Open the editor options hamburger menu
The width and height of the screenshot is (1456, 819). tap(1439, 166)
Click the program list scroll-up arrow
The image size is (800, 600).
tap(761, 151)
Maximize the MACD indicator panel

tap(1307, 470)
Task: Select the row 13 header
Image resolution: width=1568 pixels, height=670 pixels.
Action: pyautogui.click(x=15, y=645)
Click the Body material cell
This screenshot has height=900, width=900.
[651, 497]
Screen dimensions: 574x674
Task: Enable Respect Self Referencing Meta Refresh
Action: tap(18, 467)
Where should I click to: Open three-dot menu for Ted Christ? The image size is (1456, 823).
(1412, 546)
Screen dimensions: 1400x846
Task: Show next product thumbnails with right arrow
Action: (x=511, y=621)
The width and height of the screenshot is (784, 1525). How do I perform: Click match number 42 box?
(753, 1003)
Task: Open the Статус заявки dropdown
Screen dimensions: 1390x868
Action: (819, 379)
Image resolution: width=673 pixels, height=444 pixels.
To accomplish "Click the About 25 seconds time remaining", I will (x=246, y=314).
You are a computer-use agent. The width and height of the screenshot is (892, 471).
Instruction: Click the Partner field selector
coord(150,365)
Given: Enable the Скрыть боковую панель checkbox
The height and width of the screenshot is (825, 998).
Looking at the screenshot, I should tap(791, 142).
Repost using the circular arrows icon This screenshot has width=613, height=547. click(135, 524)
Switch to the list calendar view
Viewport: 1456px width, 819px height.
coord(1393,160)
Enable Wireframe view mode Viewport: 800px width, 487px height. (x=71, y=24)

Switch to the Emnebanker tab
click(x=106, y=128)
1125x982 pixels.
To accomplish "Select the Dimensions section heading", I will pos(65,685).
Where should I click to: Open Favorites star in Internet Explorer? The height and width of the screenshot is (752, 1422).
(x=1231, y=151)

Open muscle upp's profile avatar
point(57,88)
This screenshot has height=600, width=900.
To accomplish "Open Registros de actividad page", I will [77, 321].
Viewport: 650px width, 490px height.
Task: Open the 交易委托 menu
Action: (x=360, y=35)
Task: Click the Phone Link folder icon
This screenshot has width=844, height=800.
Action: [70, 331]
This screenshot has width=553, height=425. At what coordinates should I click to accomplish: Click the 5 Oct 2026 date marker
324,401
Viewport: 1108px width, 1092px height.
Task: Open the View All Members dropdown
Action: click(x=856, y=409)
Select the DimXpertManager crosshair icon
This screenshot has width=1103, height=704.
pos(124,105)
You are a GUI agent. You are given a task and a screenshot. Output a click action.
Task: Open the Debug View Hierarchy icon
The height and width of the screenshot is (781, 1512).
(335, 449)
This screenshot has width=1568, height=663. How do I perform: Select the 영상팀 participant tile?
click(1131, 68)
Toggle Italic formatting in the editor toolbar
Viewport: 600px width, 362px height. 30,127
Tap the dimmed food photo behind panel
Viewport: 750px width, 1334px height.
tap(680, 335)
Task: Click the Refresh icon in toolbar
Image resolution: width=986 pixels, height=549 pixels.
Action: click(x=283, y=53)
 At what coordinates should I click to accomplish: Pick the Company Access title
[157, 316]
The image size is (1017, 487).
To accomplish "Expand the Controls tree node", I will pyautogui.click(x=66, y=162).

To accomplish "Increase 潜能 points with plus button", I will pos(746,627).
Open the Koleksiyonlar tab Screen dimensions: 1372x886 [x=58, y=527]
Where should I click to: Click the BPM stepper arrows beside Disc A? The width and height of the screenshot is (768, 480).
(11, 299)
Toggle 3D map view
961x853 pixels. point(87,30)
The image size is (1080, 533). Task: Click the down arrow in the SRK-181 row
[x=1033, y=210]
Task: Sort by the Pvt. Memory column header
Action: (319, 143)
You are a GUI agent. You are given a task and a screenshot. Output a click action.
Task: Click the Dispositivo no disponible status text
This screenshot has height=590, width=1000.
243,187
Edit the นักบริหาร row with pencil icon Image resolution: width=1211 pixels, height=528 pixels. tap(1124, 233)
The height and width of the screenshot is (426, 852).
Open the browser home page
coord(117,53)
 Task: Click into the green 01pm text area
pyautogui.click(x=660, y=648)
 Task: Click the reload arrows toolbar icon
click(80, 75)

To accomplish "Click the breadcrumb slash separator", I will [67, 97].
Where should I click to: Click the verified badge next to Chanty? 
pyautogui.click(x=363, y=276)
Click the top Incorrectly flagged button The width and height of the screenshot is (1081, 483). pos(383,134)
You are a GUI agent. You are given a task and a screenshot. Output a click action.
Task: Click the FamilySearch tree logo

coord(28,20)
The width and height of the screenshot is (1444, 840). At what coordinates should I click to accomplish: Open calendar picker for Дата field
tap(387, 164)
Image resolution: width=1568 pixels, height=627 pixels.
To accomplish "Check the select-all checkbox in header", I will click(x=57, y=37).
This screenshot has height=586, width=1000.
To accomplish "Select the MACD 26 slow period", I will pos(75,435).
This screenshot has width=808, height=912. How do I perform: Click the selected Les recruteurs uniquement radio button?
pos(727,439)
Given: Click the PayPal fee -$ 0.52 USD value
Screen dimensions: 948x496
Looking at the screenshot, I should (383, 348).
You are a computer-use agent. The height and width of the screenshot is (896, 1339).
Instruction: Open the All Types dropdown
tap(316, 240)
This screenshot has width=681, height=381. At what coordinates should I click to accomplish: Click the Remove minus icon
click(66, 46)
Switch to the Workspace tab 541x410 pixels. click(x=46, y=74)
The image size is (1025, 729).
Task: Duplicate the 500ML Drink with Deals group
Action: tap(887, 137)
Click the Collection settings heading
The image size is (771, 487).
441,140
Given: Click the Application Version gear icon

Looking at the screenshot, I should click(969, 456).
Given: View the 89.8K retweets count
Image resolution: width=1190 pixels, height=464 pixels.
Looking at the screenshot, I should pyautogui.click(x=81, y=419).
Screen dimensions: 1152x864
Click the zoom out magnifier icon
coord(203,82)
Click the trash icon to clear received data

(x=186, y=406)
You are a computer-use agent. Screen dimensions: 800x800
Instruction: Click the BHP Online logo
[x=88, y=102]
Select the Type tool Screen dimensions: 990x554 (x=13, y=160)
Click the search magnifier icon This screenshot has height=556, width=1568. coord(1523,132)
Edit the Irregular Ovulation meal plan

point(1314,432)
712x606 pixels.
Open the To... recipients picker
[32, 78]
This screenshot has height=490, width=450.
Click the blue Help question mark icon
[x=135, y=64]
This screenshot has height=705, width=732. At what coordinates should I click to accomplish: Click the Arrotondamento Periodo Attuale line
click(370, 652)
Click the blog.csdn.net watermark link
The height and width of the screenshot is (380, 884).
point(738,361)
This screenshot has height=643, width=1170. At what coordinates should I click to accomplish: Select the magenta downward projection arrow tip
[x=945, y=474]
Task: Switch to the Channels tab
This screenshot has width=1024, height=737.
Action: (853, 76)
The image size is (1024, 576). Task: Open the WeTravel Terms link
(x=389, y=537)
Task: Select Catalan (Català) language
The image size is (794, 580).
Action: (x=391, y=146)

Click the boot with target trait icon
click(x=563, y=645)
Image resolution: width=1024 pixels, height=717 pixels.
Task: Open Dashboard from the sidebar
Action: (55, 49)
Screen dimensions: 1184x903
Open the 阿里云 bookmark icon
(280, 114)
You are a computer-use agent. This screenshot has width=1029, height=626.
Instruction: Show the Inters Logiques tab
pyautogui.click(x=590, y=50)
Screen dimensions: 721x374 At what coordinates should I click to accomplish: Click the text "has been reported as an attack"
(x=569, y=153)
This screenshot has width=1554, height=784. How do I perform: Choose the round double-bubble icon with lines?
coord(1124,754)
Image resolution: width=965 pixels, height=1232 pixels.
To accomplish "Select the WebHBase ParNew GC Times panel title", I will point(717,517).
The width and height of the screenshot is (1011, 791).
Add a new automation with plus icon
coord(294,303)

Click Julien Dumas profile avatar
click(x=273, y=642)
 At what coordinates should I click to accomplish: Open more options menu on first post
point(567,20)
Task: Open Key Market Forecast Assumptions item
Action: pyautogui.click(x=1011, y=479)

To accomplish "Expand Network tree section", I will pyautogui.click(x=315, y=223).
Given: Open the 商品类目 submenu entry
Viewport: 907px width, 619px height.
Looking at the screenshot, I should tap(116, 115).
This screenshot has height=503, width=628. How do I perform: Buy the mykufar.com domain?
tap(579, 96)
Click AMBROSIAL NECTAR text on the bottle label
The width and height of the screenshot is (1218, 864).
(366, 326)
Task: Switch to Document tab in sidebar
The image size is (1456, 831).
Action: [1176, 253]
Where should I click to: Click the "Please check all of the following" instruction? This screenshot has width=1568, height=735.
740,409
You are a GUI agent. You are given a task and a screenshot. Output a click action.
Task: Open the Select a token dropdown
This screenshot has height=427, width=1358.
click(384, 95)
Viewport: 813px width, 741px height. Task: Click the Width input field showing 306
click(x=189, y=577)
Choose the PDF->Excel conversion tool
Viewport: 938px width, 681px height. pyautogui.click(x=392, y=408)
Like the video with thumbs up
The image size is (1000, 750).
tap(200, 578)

-----

__PROBLEM REQUIREMENTS__: Please return every line from the material above where the string "Expand" occurs.

__RESPONSE BELOW__:
To accomplish "Expand the Controls tree node", I will pyautogui.click(x=66, y=162).
To accomplish "Expand Network tree section", I will pyautogui.click(x=315, y=223).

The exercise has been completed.